BEGIN TASK DATA

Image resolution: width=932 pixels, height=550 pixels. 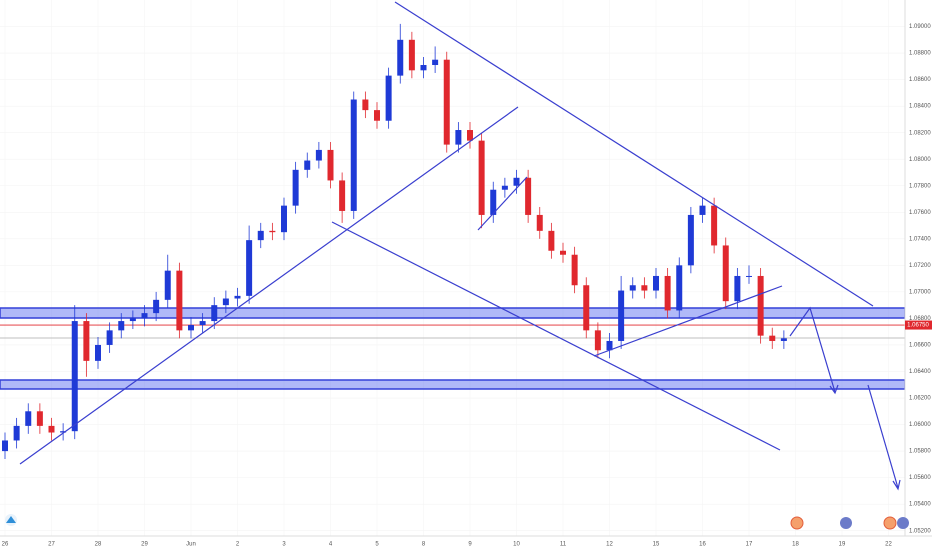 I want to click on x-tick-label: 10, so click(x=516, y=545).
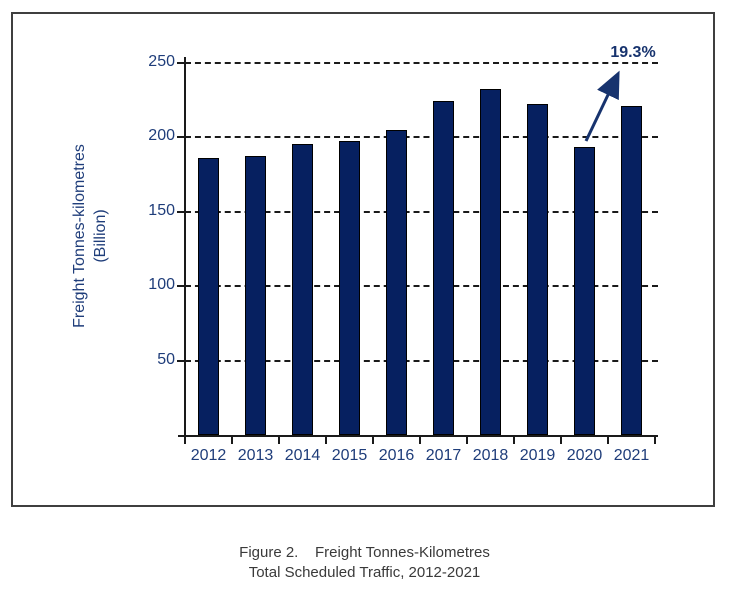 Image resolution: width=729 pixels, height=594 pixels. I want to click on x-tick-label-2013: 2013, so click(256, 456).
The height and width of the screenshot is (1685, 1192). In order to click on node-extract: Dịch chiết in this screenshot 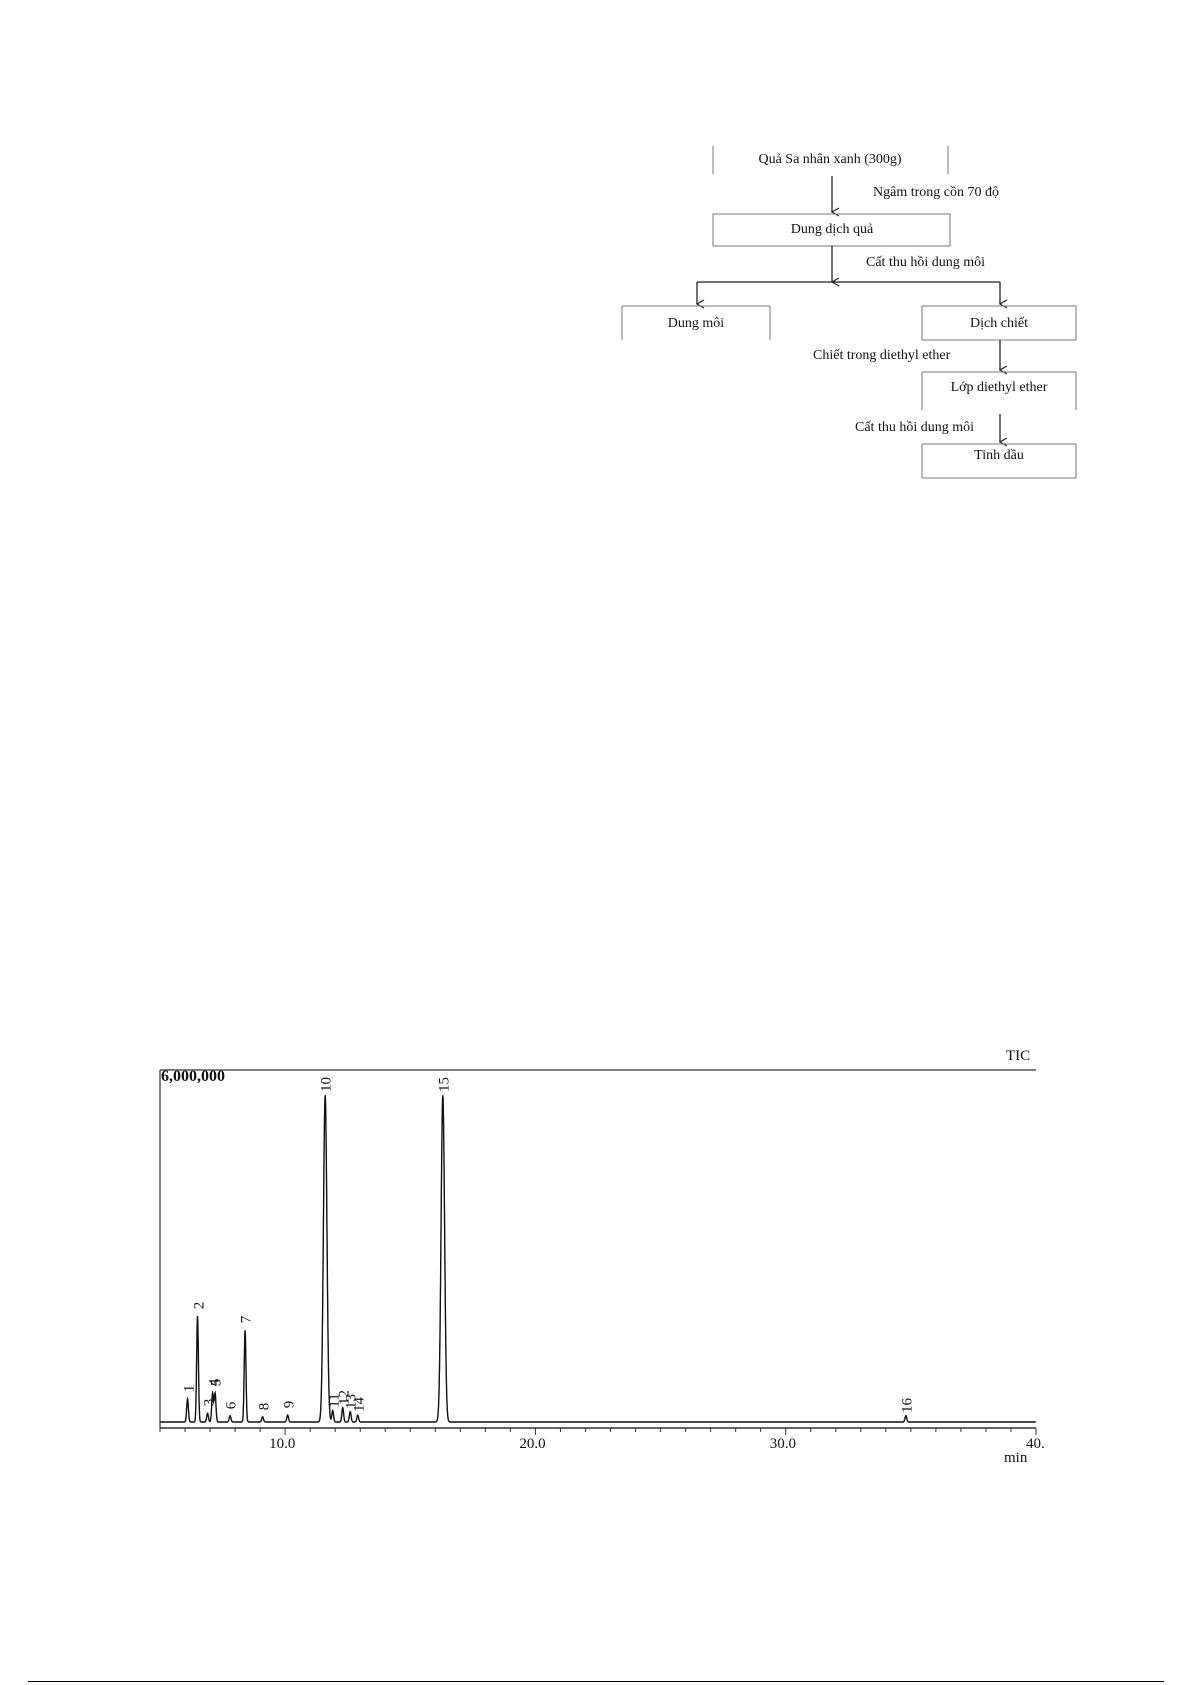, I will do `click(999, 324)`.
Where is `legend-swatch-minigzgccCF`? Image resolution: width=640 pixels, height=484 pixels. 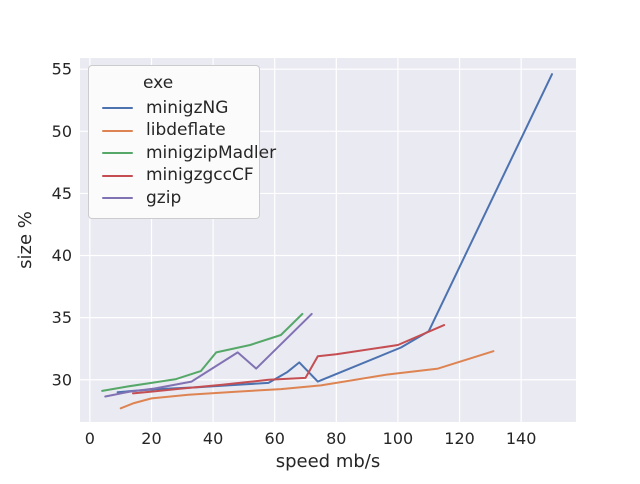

END TASK DATA
BEGIN TASK DATA

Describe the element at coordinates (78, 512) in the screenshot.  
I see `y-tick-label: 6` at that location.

END TASK DATA
BEGIN TASK DATA

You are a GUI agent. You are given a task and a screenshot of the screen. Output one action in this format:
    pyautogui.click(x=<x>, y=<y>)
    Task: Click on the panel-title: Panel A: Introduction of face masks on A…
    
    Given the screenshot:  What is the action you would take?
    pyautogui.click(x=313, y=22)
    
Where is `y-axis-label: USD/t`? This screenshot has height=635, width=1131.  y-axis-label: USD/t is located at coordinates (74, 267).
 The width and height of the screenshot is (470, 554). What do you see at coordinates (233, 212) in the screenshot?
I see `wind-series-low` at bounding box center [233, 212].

END TASK DATA

**WHAT YOU ARE ASKED TO DO**
Quote the entries word for word, starting with the line containing "Describe the element" and continuing down through the line containing "at that location.".

**EXERCISE OUTPUT**
Describe the element at coordinates (78, 512) in the screenshot.  
I see `y-tick-label: 6` at that location.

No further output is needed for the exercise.